Eventually Izma balked at the corporate culture of that era. He didn’t enjoy calling up customers and trying to convince them to buy MKS products. “This is a highly contradictory experience for an anarchist.” In 1988, he left MKS and moved to Wilfrid Laurier University Press, where he was already working part-time. He found the atmosphere there much more to his liking. Staff got along well and worked easily with other departments at the university. Editing and typesetting books on anthropology, sociology and theology stimulated him, and he was given freedom to solve computer problems. He eventually moved into the job of computer systems administrator, a position he stayed in until retiring in 2015. A publisher of academic and trade books, WLU Press is one of the top six university presses in Canada and publishes books by scholars from all over the world, said Izma. Nonetheless, publishing books in Canada is difficult, he admits. Our vast geography and thinly distributed population make selling books a challenge, and the technical side of the business is dominated by computer science grads who aren’t avid readers, he says.

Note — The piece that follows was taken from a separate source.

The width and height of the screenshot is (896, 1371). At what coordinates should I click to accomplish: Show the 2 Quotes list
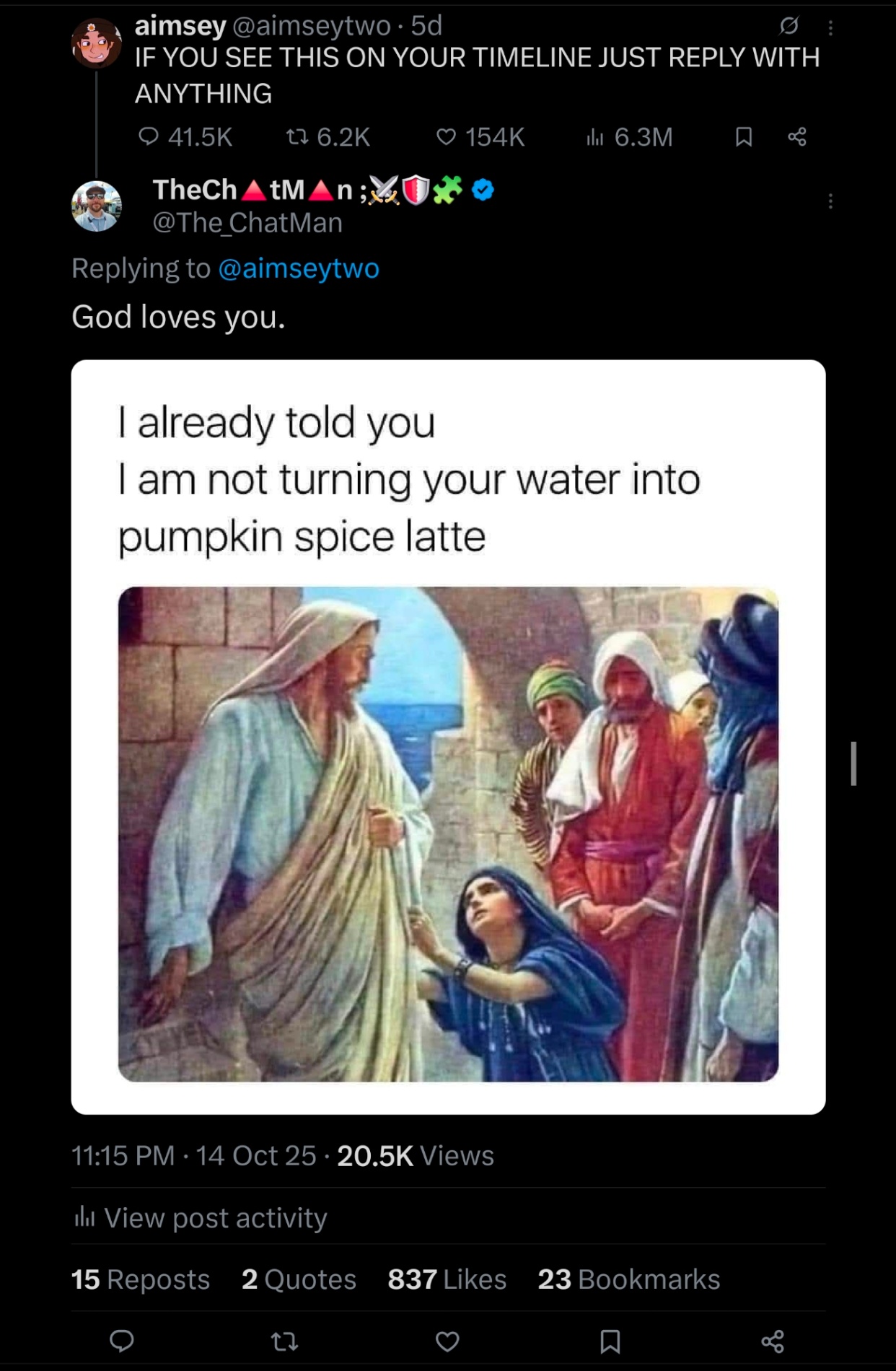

Married with two children in their 20s, Izma’s wife Barbara plays clarinet in the Kitchener-Waterloo Symphony. He keeps busy these days doing work on projects for Between The Lines. Recently, it rushed out an e-book on the Covid-19 pandemic. Publishing books during a pandemic ratchets up the difficulty level, he admits. “It’s a real mess, not productive.” Even so, he still enjoys working in the publishing industry. It marries his two loves—typography and a great reading experience. The typography should not be so fancy that it overshadows the words on the page, Izma says. “I find it hard not to take up projects that allow me to practise these things.”